A few years back my motherboard died. I had two 74GB raptor hard drives set up in a RAID0 (striped) array using the motherboard's built in fakeRAID controller. I tried to recover some of the data today and managed to get the old ntfs partition mounted.
I plugged in the drives to the standard SATA ports on my new motherboard. I have Ubuntu installed on a third hard drive. The two raptor hard drives showed up as /dev/sdb
and /dev/sdc
.
First, make sure you have mdadm
installed. mdadm
is the linux software RAID management tool:
$ sudo apt-get install mdadm
Now we will try to create a RAID0 array that matches the original fakeRAID one. RAID0 splits data between the drives in chunks, and to read back the data, we need to know which hard drive had the first chunk and how big the chunks were.
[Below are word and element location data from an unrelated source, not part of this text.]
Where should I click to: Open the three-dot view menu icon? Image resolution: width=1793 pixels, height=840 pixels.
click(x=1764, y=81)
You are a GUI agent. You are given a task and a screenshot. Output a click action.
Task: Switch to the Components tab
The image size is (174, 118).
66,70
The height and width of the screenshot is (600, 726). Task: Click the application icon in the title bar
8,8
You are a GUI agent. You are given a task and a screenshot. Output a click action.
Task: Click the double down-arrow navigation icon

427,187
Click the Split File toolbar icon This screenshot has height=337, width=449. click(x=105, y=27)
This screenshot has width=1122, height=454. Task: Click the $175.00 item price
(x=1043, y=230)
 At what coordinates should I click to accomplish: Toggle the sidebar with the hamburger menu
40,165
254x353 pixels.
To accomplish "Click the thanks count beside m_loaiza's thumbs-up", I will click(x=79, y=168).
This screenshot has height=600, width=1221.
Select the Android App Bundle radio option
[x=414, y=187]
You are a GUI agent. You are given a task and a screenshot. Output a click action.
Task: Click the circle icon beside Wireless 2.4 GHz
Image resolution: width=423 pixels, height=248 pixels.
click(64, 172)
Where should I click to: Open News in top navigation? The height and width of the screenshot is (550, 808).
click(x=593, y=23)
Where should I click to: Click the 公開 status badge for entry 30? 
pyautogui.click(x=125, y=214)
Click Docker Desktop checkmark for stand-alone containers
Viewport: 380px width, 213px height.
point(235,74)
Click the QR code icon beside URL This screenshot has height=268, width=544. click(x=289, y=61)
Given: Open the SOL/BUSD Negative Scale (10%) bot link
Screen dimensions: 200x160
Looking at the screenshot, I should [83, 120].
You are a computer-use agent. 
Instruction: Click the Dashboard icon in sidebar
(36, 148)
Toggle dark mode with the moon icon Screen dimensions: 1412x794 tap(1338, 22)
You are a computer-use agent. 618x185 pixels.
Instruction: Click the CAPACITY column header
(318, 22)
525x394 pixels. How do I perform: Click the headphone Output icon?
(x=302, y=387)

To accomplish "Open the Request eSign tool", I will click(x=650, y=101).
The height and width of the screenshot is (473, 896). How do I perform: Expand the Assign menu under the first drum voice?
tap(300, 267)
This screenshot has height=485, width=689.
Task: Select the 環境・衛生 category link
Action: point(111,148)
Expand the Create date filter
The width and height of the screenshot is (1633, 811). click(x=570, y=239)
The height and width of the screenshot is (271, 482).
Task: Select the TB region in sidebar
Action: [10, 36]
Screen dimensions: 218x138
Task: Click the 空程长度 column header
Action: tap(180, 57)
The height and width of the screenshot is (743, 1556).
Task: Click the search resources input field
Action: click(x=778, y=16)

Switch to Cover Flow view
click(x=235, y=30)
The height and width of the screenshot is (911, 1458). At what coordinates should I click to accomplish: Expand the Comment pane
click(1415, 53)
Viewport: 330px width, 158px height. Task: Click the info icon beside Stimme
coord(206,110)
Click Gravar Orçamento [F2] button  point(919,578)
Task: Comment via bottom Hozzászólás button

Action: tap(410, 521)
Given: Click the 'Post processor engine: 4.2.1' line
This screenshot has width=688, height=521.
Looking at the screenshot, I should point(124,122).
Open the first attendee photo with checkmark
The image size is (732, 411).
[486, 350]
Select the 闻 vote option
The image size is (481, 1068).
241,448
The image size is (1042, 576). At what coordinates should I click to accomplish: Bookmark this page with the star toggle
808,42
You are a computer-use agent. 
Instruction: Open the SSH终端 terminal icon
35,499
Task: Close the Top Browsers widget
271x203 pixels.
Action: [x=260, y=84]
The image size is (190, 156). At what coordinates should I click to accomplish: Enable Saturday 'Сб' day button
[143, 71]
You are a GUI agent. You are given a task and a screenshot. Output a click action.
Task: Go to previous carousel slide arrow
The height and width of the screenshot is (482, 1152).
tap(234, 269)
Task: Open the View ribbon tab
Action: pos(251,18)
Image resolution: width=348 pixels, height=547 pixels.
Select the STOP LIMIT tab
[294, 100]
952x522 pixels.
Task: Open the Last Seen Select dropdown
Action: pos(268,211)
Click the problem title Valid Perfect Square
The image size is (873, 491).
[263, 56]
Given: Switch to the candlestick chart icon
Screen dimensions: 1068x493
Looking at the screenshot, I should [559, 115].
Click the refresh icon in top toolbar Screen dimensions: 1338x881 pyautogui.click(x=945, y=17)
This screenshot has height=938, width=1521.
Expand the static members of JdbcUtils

To figure which hard drive was first, run fdisk
:
$ sudo fdisk -l
Disk /dev/sdb: 74.4 GB, 74355769344 bytes
255 heads, 63 sectors/track, 9039 cylinders
Units = cylinders of 16065 * 512 = 8225280 bytes
Sector size (logical/physical): 512 bytes / 512 bytes
I/O size (minimum/optimal): 512 bytes / 512 bytes
Disk identifier: 0x7962aa02
Disk /dev/sdb doesn't contain a valid partition table
Disk /dev/sdc: 74.4 GB, 74355769344 bytes
255 heads, 63 sectors/track, 9039 cylinders
Units = cylinders of 16065 * 512 = 8225280 bytes
Sector size (logical/physical): 512 bytes / 512 bytes
I/O size (minimum/optimal): 512 bytes / 512 bytes
Disk identifier: 0x3e344803
Device Boot Start End Blocks Id System
/dev/sdc1 * 1 18070 145147243+ 7 HPFS/NTFS
At least /dev/sdc
has a partition table, so it was probably the first hard drive in the array.
To find the chunk size, I just guessed. Usually it will be one of 64K, 32K, 16K, 128K, etc. I vaguely remember setting it to 16K when I created the fakeRAID. The moral of the story is write down the chunk size when creating a RAID0 array so that recovery is easier.
Now to create the array. /dev/md0
will be the name of the new array, and the hard drive with the first chunk should be listed first (in my case /dev/sdc
):
$ sudo mdadm --create /dev/md0 --verbose --level=0 --raid-devices=2 --chunk=64 /dev/sdc /dev/sdb
Try and mount the new raid array (in my case with NTFS, to /media/old_raid0
):
$ sudo mkdir /media/old_raid0
$ sudo mount.ntfs /dev/md0 /media/old_raid0
If the mount fails, try a different chunk size:
$ sudo mdadm --stop /dev/md0 && sudo mdadm --remove /dev/md0
$ sudo mdadm --create /dev/md0 --verbose --level=0 --raid-devices=2 --chunk=32 /dev/sdc /dev/sdb
After finding the right chunk size, the mount should be successful, and a new file system should show up in nautilus. Recovery is as simple as copying files to a different hard drive.